[Start of Attachment]

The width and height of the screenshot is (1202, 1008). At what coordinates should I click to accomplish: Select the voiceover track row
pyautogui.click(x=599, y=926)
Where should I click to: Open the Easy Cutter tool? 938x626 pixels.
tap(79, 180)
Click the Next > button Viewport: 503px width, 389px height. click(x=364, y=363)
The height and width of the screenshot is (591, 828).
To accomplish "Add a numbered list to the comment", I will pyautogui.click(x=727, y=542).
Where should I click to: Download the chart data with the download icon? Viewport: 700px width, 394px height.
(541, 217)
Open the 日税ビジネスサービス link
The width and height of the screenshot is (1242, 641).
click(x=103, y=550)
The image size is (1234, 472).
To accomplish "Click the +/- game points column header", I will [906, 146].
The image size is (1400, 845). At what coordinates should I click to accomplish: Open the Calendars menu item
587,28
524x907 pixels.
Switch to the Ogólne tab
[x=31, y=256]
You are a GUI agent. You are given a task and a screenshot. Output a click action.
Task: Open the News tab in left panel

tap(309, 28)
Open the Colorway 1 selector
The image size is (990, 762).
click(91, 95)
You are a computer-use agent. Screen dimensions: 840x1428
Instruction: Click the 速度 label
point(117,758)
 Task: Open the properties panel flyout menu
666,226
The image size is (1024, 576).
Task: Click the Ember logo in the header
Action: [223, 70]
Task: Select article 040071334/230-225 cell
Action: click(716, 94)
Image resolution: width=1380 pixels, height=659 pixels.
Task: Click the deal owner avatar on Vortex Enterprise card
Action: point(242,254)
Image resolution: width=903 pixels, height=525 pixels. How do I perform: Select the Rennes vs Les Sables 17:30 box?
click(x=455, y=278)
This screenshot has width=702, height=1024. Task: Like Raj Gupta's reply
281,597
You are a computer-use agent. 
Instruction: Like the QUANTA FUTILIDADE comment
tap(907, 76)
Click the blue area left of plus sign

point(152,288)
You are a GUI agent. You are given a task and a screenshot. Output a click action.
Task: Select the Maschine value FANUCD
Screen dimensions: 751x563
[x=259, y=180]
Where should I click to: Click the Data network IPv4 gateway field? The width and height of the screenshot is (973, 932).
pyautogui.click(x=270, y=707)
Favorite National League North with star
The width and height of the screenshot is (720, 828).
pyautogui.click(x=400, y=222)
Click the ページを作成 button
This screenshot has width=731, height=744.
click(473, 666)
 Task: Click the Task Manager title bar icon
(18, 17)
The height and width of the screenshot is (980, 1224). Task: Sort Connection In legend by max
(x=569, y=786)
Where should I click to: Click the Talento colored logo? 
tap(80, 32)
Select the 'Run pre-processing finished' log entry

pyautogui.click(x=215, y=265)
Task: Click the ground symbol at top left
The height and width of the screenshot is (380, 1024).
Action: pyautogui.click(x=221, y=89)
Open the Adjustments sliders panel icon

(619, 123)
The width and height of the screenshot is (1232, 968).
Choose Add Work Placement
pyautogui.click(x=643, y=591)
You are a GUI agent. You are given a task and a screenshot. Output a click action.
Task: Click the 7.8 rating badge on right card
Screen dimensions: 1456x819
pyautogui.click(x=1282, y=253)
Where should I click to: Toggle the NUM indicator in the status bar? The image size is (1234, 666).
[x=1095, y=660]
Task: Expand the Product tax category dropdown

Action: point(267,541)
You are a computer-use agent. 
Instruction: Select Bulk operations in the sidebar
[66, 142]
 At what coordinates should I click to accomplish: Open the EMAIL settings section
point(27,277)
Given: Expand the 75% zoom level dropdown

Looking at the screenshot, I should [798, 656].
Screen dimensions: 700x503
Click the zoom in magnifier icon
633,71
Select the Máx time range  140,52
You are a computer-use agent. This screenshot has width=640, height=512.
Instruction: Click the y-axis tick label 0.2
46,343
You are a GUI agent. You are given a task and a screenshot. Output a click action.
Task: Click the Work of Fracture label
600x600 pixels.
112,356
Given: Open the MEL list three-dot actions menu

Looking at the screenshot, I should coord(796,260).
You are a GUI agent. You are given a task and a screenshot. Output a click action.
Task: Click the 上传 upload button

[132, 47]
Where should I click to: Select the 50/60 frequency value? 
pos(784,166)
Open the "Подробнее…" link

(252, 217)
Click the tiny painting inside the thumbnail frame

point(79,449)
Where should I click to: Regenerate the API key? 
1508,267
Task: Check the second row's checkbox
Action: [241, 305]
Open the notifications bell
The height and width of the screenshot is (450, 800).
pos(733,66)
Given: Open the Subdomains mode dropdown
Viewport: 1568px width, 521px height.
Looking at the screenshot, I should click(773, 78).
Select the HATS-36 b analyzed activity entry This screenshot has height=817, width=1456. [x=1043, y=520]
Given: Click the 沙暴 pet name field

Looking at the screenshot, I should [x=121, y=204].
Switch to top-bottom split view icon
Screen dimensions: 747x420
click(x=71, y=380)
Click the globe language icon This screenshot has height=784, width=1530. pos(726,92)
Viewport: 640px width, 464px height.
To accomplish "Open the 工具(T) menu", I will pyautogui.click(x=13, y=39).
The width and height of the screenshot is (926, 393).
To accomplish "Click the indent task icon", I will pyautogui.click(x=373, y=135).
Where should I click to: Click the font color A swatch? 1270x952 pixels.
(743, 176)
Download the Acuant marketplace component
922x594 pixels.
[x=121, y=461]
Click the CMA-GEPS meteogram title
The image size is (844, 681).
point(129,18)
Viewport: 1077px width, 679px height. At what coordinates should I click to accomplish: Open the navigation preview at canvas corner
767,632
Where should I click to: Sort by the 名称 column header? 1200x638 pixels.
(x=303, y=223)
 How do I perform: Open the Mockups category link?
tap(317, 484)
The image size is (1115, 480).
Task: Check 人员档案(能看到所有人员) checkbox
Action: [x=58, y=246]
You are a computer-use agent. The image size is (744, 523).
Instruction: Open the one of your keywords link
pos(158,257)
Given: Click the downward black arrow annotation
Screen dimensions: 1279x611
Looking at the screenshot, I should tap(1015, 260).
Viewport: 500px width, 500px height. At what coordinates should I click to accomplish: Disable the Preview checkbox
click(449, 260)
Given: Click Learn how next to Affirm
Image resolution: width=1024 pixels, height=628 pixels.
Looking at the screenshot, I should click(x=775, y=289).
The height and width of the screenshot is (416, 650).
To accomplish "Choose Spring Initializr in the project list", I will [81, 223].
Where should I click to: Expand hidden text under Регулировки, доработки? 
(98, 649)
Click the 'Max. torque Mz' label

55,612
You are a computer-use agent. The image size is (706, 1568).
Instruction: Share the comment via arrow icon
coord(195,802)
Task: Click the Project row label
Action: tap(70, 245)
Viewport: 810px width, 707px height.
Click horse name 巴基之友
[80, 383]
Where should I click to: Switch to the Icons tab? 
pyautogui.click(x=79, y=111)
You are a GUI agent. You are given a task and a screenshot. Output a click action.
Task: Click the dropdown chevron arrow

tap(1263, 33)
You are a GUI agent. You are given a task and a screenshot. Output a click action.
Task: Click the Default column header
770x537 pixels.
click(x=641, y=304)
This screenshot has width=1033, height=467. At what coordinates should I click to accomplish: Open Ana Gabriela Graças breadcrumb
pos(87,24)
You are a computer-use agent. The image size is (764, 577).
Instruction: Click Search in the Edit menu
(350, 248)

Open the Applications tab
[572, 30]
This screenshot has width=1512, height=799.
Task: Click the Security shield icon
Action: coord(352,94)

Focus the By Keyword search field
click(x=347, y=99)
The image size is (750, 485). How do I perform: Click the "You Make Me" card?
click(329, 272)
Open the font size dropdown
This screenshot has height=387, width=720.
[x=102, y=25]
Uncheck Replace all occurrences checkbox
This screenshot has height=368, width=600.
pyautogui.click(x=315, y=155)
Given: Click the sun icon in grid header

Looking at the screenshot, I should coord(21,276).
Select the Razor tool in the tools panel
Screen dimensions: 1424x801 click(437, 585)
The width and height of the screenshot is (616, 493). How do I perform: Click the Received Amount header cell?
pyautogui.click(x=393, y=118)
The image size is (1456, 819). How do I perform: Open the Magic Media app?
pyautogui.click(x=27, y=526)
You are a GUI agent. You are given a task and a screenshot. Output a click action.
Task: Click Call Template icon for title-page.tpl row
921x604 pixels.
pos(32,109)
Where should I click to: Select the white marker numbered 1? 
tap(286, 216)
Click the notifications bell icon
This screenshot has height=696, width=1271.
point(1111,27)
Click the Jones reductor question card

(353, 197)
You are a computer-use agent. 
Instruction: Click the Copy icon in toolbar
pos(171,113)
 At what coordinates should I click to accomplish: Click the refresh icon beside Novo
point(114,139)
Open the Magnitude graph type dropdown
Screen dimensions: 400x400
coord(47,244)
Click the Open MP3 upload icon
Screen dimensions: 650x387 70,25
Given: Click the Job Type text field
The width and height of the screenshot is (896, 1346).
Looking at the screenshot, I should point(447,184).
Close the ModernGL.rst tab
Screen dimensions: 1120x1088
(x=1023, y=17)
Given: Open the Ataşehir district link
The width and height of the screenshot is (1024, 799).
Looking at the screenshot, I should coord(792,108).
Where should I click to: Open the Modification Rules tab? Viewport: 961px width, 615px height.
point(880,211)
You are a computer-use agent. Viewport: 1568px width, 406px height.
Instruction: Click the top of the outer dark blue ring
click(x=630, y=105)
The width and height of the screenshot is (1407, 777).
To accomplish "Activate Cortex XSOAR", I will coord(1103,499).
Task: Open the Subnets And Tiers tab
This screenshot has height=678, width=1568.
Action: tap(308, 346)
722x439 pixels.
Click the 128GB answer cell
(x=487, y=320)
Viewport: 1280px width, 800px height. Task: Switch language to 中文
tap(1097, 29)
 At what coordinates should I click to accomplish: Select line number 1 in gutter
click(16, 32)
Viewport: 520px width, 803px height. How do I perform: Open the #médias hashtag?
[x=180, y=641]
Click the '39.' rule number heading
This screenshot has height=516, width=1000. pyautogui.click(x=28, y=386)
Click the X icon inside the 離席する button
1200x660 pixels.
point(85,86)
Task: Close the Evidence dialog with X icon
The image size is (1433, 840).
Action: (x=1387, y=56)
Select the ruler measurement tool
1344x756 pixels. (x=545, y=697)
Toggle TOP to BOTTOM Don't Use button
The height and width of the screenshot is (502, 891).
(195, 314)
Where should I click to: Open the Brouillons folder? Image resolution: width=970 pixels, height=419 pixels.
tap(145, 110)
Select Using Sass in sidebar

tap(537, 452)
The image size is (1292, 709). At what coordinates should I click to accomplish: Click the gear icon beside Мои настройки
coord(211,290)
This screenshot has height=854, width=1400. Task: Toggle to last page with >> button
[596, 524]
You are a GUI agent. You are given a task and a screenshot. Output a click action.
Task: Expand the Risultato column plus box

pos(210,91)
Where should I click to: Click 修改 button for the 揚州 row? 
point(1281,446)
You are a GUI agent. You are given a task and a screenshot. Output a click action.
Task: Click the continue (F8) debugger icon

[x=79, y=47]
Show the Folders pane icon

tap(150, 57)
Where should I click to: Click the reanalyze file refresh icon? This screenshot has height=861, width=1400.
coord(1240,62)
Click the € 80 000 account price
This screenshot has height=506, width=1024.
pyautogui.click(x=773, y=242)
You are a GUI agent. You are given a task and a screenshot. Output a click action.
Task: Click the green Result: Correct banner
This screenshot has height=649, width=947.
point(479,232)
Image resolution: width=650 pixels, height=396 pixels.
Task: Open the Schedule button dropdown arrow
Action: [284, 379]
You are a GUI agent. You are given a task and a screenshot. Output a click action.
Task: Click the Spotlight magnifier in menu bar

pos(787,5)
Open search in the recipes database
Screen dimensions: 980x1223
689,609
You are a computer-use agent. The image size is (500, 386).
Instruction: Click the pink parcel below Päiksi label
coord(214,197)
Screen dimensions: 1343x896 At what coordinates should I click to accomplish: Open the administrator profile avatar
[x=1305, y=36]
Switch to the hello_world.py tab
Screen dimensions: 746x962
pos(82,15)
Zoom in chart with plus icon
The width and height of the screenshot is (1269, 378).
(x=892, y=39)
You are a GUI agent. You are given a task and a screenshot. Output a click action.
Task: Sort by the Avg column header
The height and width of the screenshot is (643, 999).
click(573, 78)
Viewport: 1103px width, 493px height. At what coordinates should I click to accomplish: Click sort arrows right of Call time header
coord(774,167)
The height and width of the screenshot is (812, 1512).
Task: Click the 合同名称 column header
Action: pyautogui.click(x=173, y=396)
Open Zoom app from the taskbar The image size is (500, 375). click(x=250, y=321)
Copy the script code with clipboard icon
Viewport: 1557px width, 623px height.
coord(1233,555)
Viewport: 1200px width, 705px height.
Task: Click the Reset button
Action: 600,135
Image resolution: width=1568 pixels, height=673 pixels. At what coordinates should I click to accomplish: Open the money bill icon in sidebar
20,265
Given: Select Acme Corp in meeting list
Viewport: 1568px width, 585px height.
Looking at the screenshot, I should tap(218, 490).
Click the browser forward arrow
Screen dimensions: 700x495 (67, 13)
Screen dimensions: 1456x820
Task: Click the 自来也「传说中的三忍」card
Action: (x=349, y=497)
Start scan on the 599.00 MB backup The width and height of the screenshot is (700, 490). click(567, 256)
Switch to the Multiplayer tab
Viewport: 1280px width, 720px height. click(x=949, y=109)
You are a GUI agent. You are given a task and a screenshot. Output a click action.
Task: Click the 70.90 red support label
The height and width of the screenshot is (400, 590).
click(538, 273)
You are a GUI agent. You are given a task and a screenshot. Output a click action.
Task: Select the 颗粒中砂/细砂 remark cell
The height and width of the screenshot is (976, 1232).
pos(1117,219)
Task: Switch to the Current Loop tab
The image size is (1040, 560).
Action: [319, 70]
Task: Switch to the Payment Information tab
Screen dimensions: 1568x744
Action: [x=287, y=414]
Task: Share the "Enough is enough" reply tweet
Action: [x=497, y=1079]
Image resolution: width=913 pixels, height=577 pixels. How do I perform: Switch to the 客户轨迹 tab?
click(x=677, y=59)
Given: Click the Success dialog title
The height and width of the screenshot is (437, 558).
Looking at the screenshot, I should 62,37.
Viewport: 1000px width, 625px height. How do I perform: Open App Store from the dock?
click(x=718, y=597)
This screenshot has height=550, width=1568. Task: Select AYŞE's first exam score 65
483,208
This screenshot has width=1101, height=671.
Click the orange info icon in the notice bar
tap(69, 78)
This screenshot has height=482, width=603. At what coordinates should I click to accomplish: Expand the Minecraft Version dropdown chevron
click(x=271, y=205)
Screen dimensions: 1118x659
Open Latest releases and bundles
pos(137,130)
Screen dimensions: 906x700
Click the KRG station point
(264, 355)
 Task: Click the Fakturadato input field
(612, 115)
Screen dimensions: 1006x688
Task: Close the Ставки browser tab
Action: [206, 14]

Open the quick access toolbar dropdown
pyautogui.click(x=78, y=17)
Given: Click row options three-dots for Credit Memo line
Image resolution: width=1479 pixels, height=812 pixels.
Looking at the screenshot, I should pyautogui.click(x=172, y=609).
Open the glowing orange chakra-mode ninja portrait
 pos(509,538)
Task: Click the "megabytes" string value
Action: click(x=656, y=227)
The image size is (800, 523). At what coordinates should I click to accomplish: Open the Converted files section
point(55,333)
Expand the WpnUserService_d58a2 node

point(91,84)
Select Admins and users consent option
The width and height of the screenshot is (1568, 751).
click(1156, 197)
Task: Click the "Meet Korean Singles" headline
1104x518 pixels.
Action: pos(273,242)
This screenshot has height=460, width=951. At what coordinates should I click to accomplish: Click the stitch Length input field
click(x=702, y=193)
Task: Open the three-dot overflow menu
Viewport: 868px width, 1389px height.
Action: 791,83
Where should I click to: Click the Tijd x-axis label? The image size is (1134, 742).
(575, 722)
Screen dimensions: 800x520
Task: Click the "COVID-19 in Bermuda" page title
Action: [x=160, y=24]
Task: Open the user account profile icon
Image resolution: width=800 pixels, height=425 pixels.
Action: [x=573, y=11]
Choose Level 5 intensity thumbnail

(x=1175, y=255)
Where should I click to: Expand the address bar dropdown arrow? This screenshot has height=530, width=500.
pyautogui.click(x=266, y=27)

[End of Attachment]

TASK STATEMENT:
Exactly as written, repeat each line from the beginning of the data above to the line containing "The height and width of the screenshot is (591, 828).", inclusive.

SOLUTION:
The width and height of the screenshot is (1202, 1008). At what coordinates should I click to accomplish: Select the voiceover track row
pyautogui.click(x=599, y=926)
Where should I click to: Open the Easy Cutter tool? 938x626 pixels.
tap(79, 180)
Click the Next > button Viewport: 503px width, 389px height. click(x=364, y=363)
The height and width of the screenshot is (591, 828).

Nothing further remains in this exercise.